The Data Day Texas 2019 Sessions

We'll begin publishing the Data Day Texas 2019 sessions soon. In the meantime, below are a few previews.

Creating A Data Engineering Culture

Jesse Anderson - Big Data Institute

The biggest initial hurdle to success with Big Data isn’t technical - it’s management. Your data engineering project’s initial success is predicated on your management team correctly staffing and resourcing it. This runs opposite to how most data engineering teams are started and run. If you just choose the best technologies, things will just fall into place. They don’t and that’s a common pattern for failure.
But how do you correctly do something that’s so new? This could be your team’s first data engineering project. What should the team look like? What skills should the team have? What should you look for in Data Engineer (because you’ll probably have to hire a Software Engineer and train them)? What are some of the management pitfalls?
In this talk, Jesse will cover the most common reasons why data engineering teams fail and how to correct them. This will include ways to get your management to understand that data engineering is really complex and time consuming. It is not data warehousing with new names. Management needs to understand that you can’t compare a data engineering team to the web development team, for example.
Jesse will share the stories of teams who haven’t set up their data engineering culture correctly and what happened. Then, he will talk about the teams who’ve turned around their culture and how they did it.
FInally, Jesse will share the skills that every data engineering team needs.

Graph Keynote - From Theory to Production

Dr. Denise Gosnell - DataStax

We are here to build applications with graph data and deliver value. The graph community has spent years defining and describing our passion. In order to decipher graph thinking into a production application, there is a suite of hard decisions that have to be made. It's time for graph to go mainstream!
This talk will walk through some practical and tangible decisions that come into play when shipping distributed graph applications. Developers need to have a tangible set of play books to work from and my years of experience have narrowed it down to some of the most universal and difficult to spot. Let's see how well they match up with yours.

Using weak supervision and transfer learning techniques to build a knowledge graph to improve student experiences at Chegg.

Sanghamitra Deb - Chegg

With 1.6 million subscribers and over a hundred fifty million content views, Chegg is a centralized hub where students come to get help with writing, science, math, and other educational needs. In order to impact a student’s learning capabilities we present personalized content to students. Student needs are unique based on their learning style , studying environment location and many other factors. Most students will engage with a subset of the products and contents available at Chegg. In order to recommend personalized content to students we have developed a generalized Machine Learning Pipeline that is able to handle training data generation and model building for a wide range of problems.

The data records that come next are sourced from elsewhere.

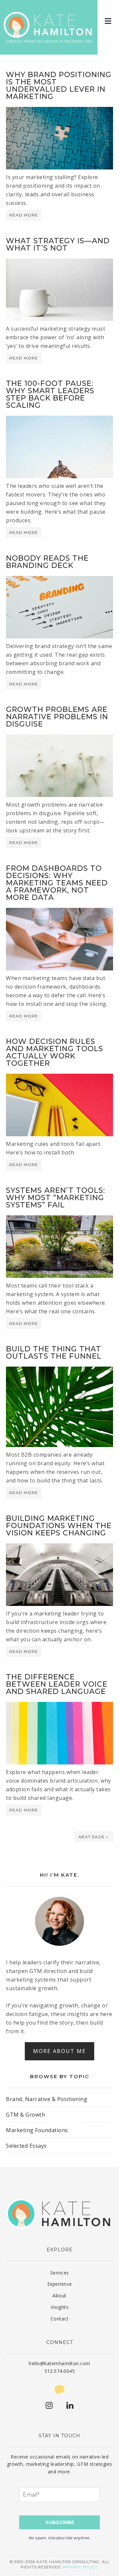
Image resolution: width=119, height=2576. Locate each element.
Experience (59, 2284)
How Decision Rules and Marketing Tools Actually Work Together (54, 1052)
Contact (60, 2319)
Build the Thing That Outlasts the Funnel (53, 1352)
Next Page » (93, 1836)
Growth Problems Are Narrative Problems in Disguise (57, 716)
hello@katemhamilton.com (59, 2363)
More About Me (59, 2051)
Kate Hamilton (49, 27)
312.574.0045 (59, 2371)
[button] (108, 20)
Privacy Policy (80, 2567)
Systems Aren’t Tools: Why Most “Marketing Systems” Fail (55, 1197)
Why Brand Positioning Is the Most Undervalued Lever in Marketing (58, 85)
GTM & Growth (25, 2114)
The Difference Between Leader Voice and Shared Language (56, 1684)
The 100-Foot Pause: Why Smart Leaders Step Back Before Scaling (50, 394)
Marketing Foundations (37, 2130)
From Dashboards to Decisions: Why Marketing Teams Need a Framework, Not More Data (57, 883)
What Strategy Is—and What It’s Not (58, 244)
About (59, 2295)
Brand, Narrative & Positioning (46, 2099)
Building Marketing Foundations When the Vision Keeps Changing (58, 1525)
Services (59, 2273)
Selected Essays (26, 2145)
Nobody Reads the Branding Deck (47, 562)
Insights (59, 2307)
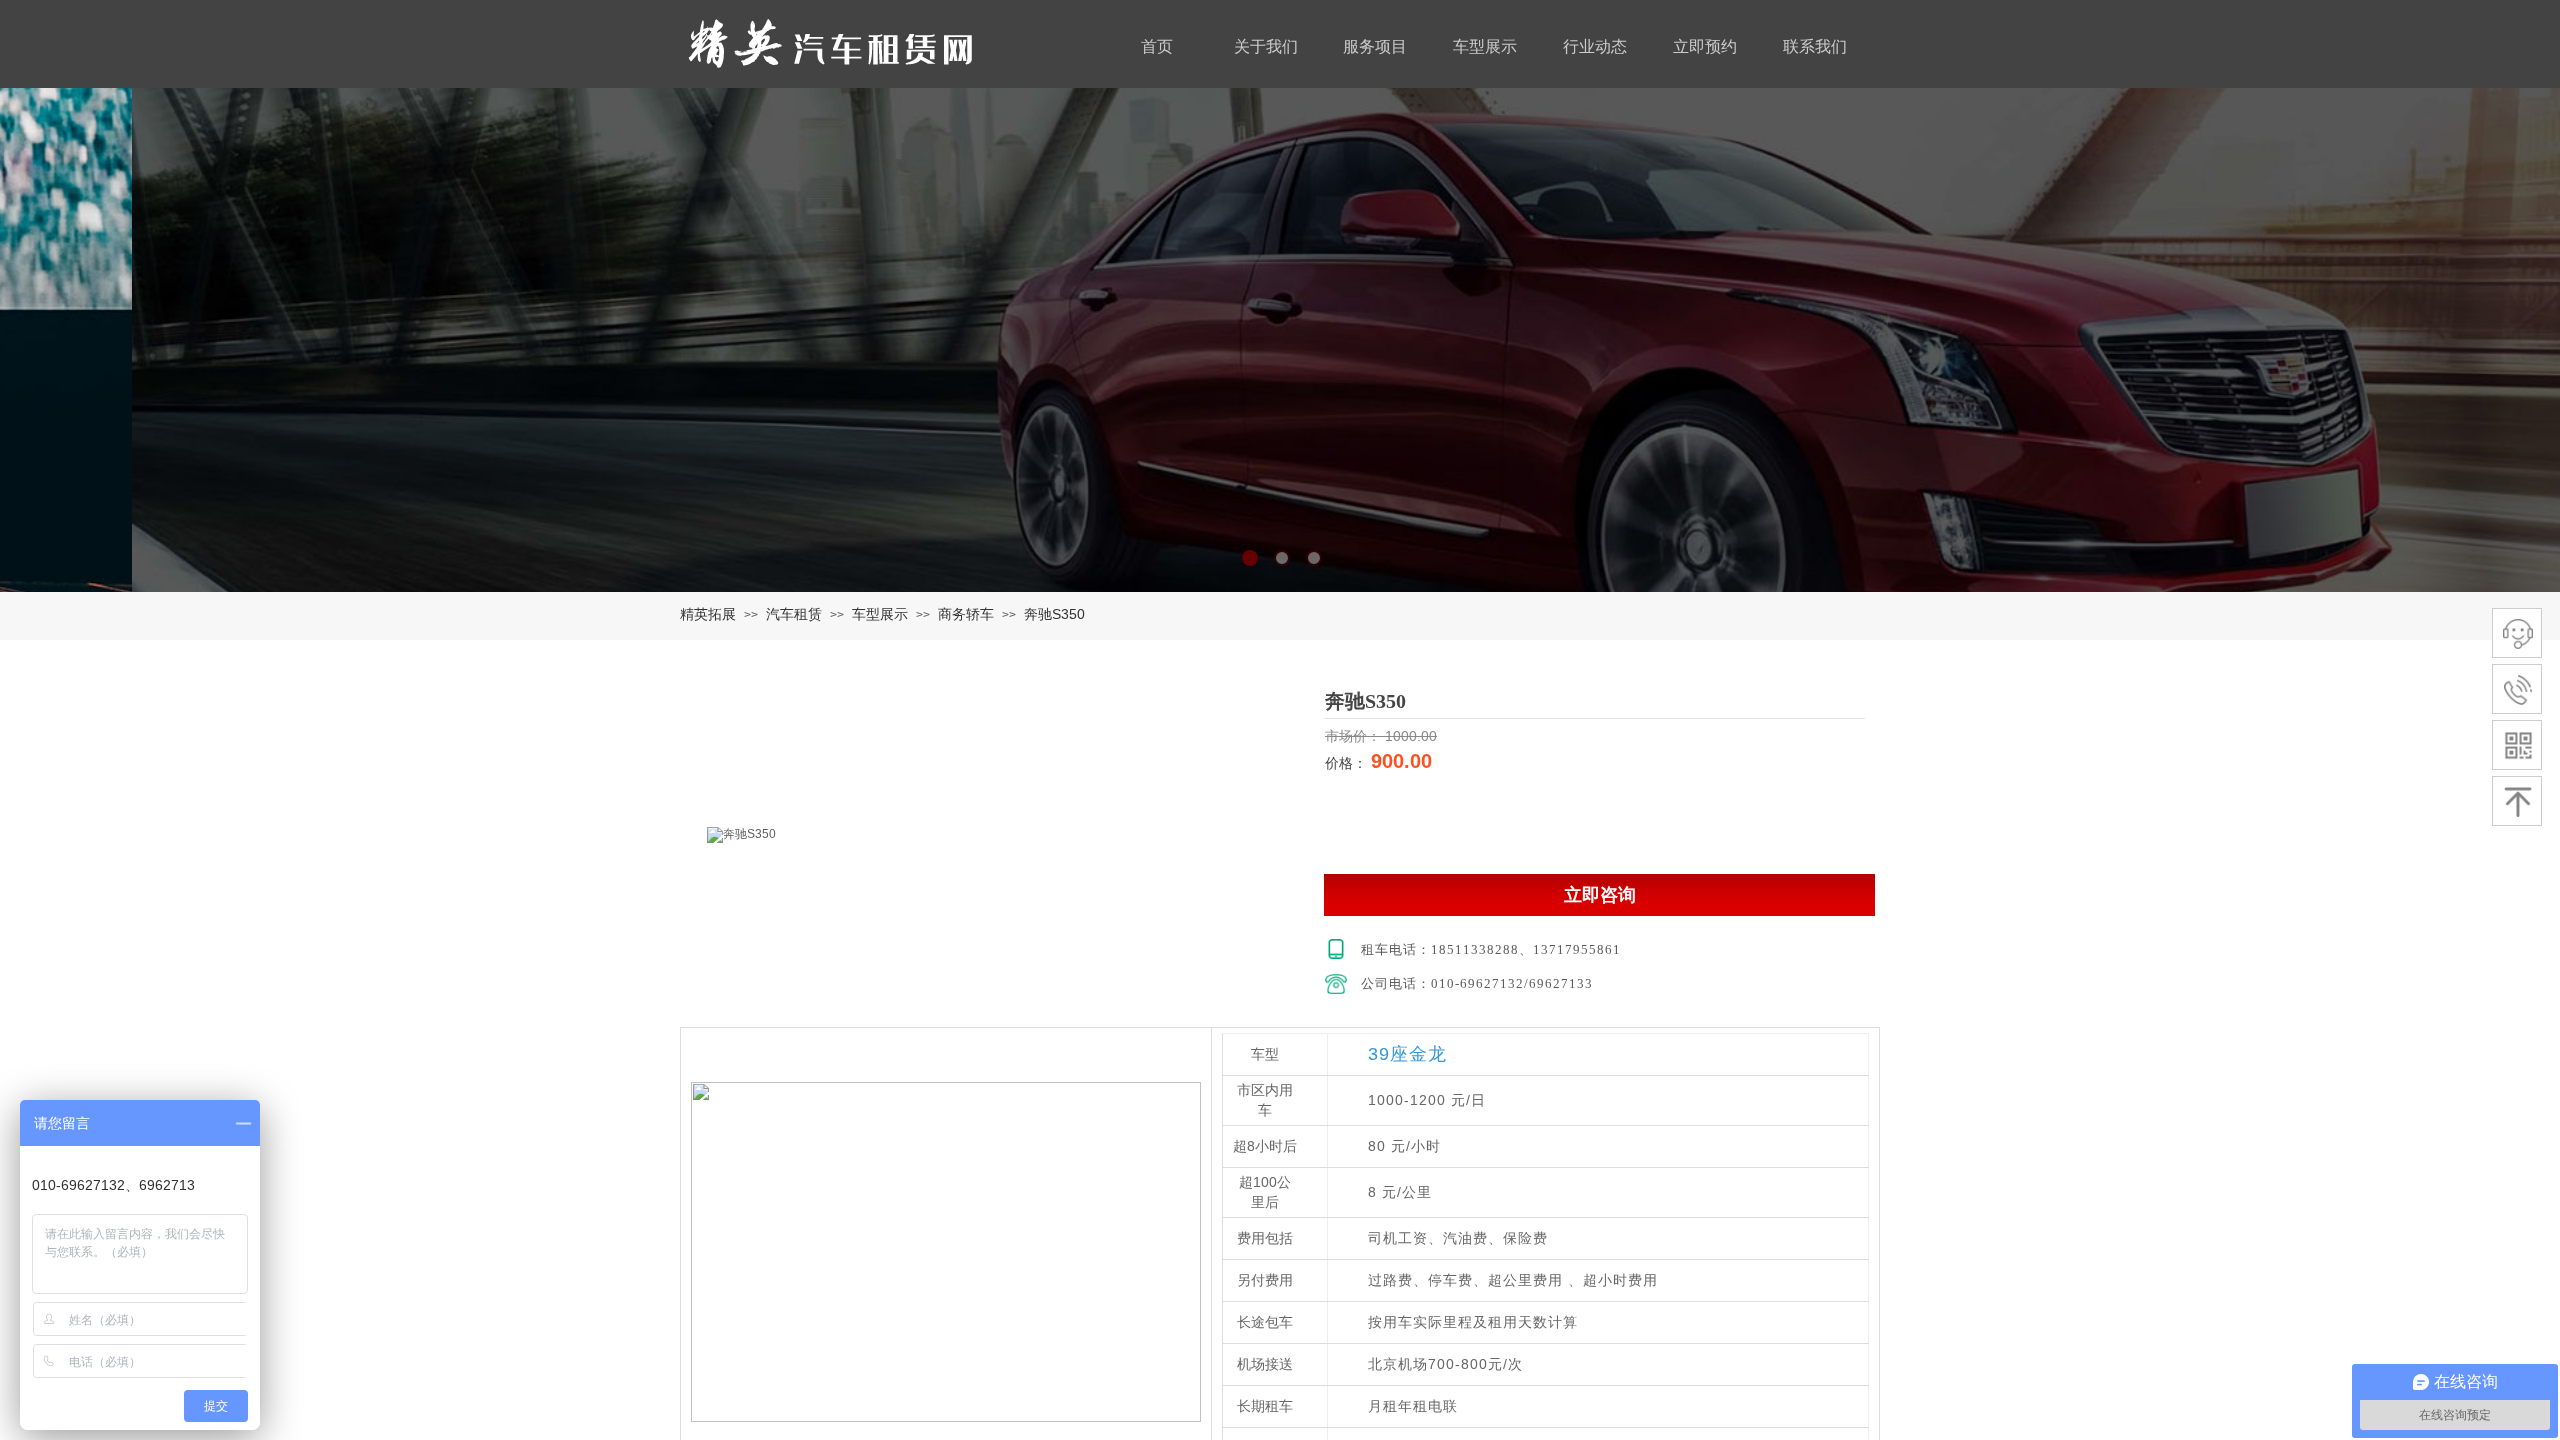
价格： (1348, 763)
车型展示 (880, 614)
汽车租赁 (794, 614)
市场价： (1355, 736)
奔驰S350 (1054, 614)
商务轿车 (966, 614)
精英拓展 (708, 614)
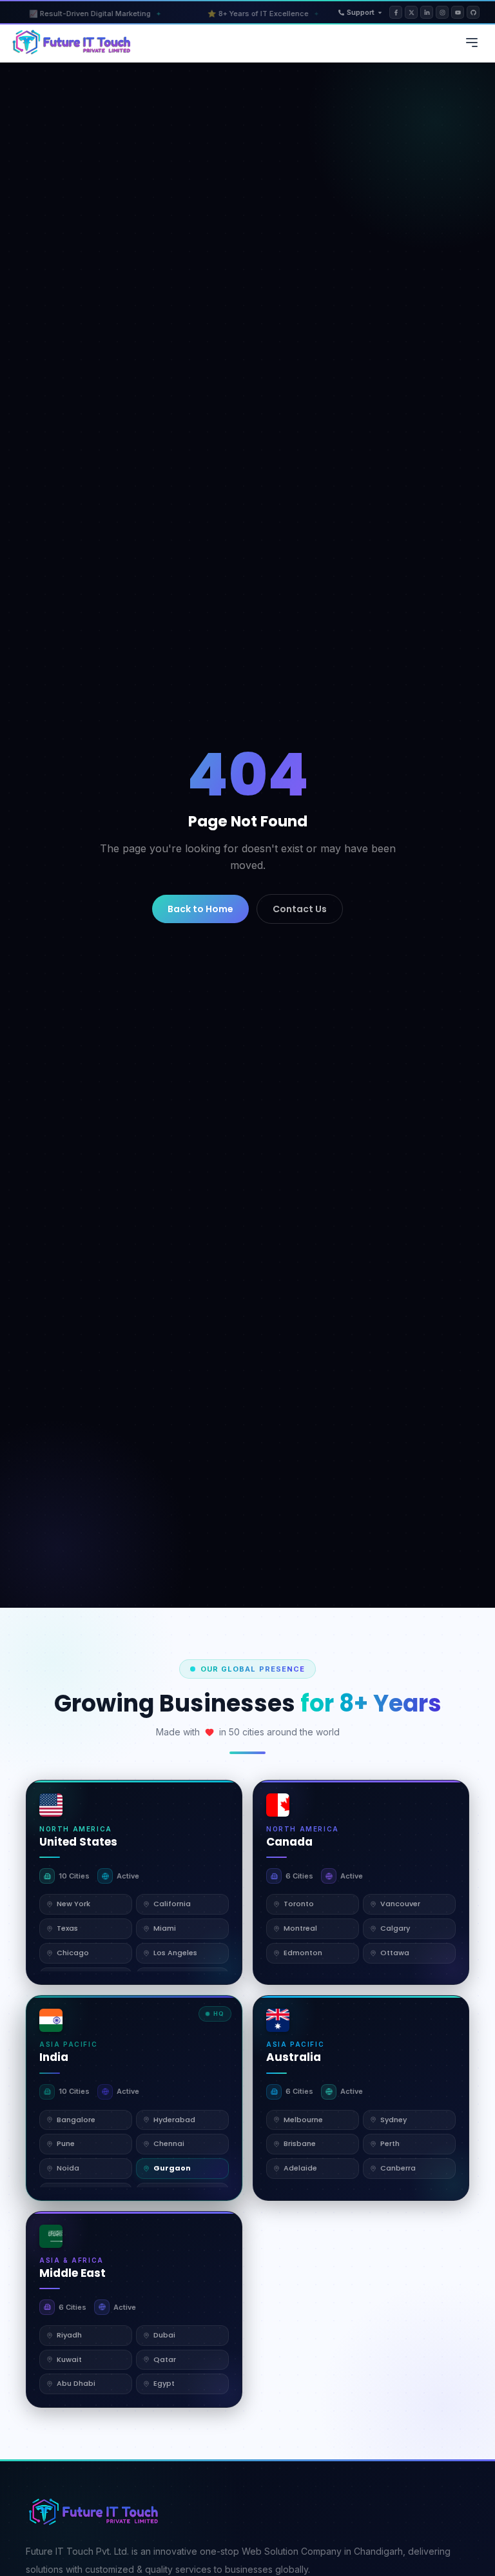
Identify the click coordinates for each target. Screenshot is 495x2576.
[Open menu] (472, 42)
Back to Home (200, 909)
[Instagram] (442, 12)
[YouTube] (457, 12)
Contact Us (300, 909)
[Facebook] (395, 12)
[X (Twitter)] (411, 12)
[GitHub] (473, 12)
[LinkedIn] (426, 12)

We generate a knowledge graph with a hierarchy of concepts and associate student-generated content, such as chatroom data, equations, chemical formulae, reviews, etc with concepts in the knowledge graph. Collecting training data to generate different parts of the knowledge graph is a key bottleneck in developing NLP models. Employing subject matter experts to provide annotations is prohibitively expensive. Instead, we use weak supervision and active learning techniques, with tools such as snorkel, an open source project from Stanford, to make training data generation dramatically easier. With these methods, training data is generated by using broad stroke filters and high precision rules. The rules are modeled probabilistically to incorporate dependencies. Features are generated using transfer learning from language models, question answering systems, text summarizations techniques for classification tasks. The generated structured information is then used to improve product features, and enhance recommendations made to students.

High Performance JanusGraph Batch & Stream Loading

Ted Wilmes - Expero

You've downloaded JanusGraph, installed it, and run a few queries from the Gremlin console, but what's next? Data loading is the logical next step, but it is a common pain point for JanusGraph newcomers. Inevitably data loading touches on more advanced topics such as performance tuning and an understanding of JanusGraph transaction semantics. This talk will demystify the data loading process by presenting JanusGraph batch and stream loading patterns that you can apply to your next graph database project.

Eight Prerequisites of a Graph Query Language

Dr. Mingxi Wu - TigerGraph

Graph query language is the key to unleashing the value of interconnected data. The talk includes discussion of 8 prerequisites of a graph query language for successful implementation of real world graph analytics use cases. The talk will present the pros and cons of three query languages - Cypher, Gremlin, and SPARQL. Finally, the talk will provide an overview of GSQL, a Turing Complete graph query language that is a conceptual descendent of Cypher, Gremlin and SPARQL and has incorporated design features from SQL as well as Hadoop MapReduce. The talk will compare GSQL query language with Gremlin, Cypher and SparkQL, pointing out the differences including pros and cons for each language.